I grew up watching ‘Superman.’ As a child, when I first learned to dive into a swimming pool, I wasn’t diving, I was flying, like Superman. I used to dream of rescuing a girl I had a crush on from a playground bully.

Ancient societies had anthropomorphic gods: a huge pantheon expanding into centuries of dynastic drama; fathers and sons, martyred heroes, star-crossed lovers, the deaths of kings – stories that taught us of the danger of hubris and the primacy of humility.

Haters never win. I just think that’s true about life, because negative energy always costs in the end.

Showing young children in these communities, that there are outlets for their feelings, that there is room in a space for their stories to be told, and that they will be applauded – and it’s not about ego, it’s about connection: that their pain is everybody else’s pain.

My father and I used to tussle about me becoming an actor. He’s from strong, Presbyterian Scottish working-class stock, and he used to sit me down and say, ‘You know, 99 percent of actors are out of work. You’ve been educated, so why do you want to spend your life pretending to be someone else when you could be your own man?’

I don’t think anyone, until their soul leaves their body, is past the point of no return.

For myself, for a long time… maybe I felt inauthentic or something, I felt like my voice wasn’t worth hearing, and I think everyone’s voice is worth hearing. So if you’ve got something to say, say it from the rooftops.

I was so lucky because what I did in ‘Thor’ was I built the character from the ground up – the foundations of his spirit, really. He was someone who was born with an expectation that he would one day be a king, born with an entitlement.

Artists instinctively want to reflect humanity, their own and each other’s, in all its intermittent virtue and vitality, frailty and fallibility.

I always found the extraordinary loss of life in the First World War very moving. I remember learning about it as a very young child, as an eight- or nine-year-old, asking my teachers what poppies were for. Every year the teachers would suddenly wear these red paper flowers in their lapels, and I would say ‘What does that mean?’

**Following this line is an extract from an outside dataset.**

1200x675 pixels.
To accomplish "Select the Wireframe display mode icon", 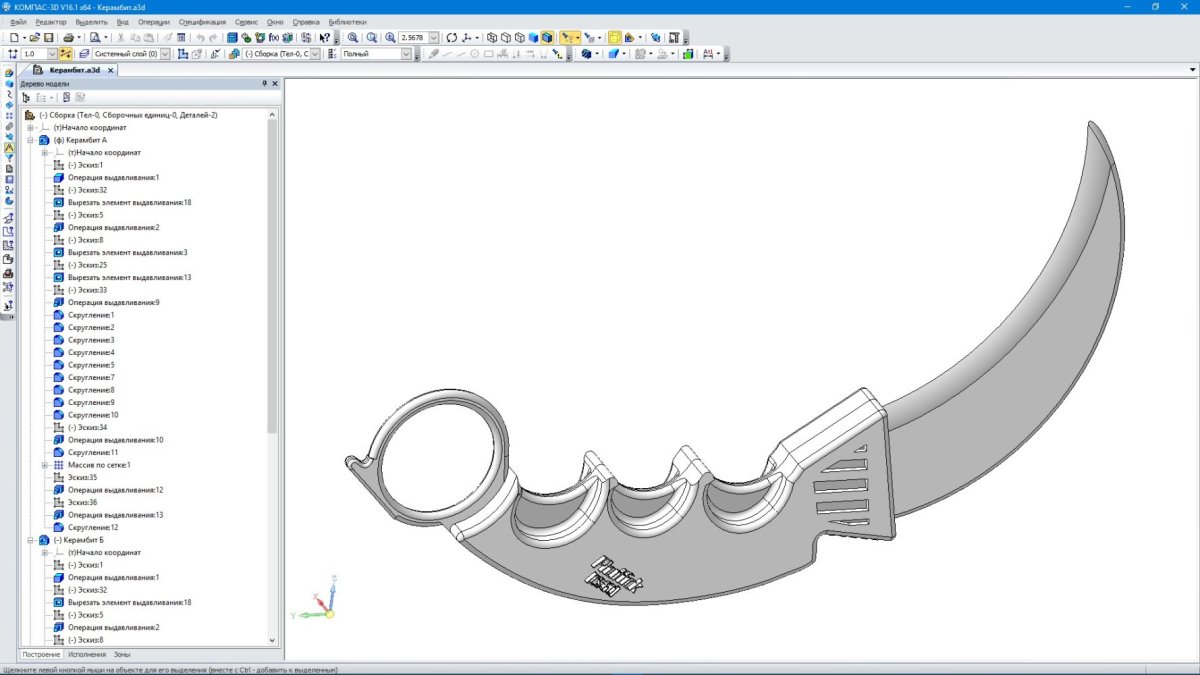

I’m an eternal realist and the success rate for being an actor is pretty low.

If you are at a boys’ school, especially, there is a level of bravado that you have to keep up otherwise you’ll get picked on.

Since my education, I’ve done quite untraditional things. There are very few Etonians who went to Rada. And far fewer Etonians – certainly when I was there – went to Cambridge. I don’t know whether it’s the same now. Most people I knew went to Oxford, because it seemed more of an easy bridge.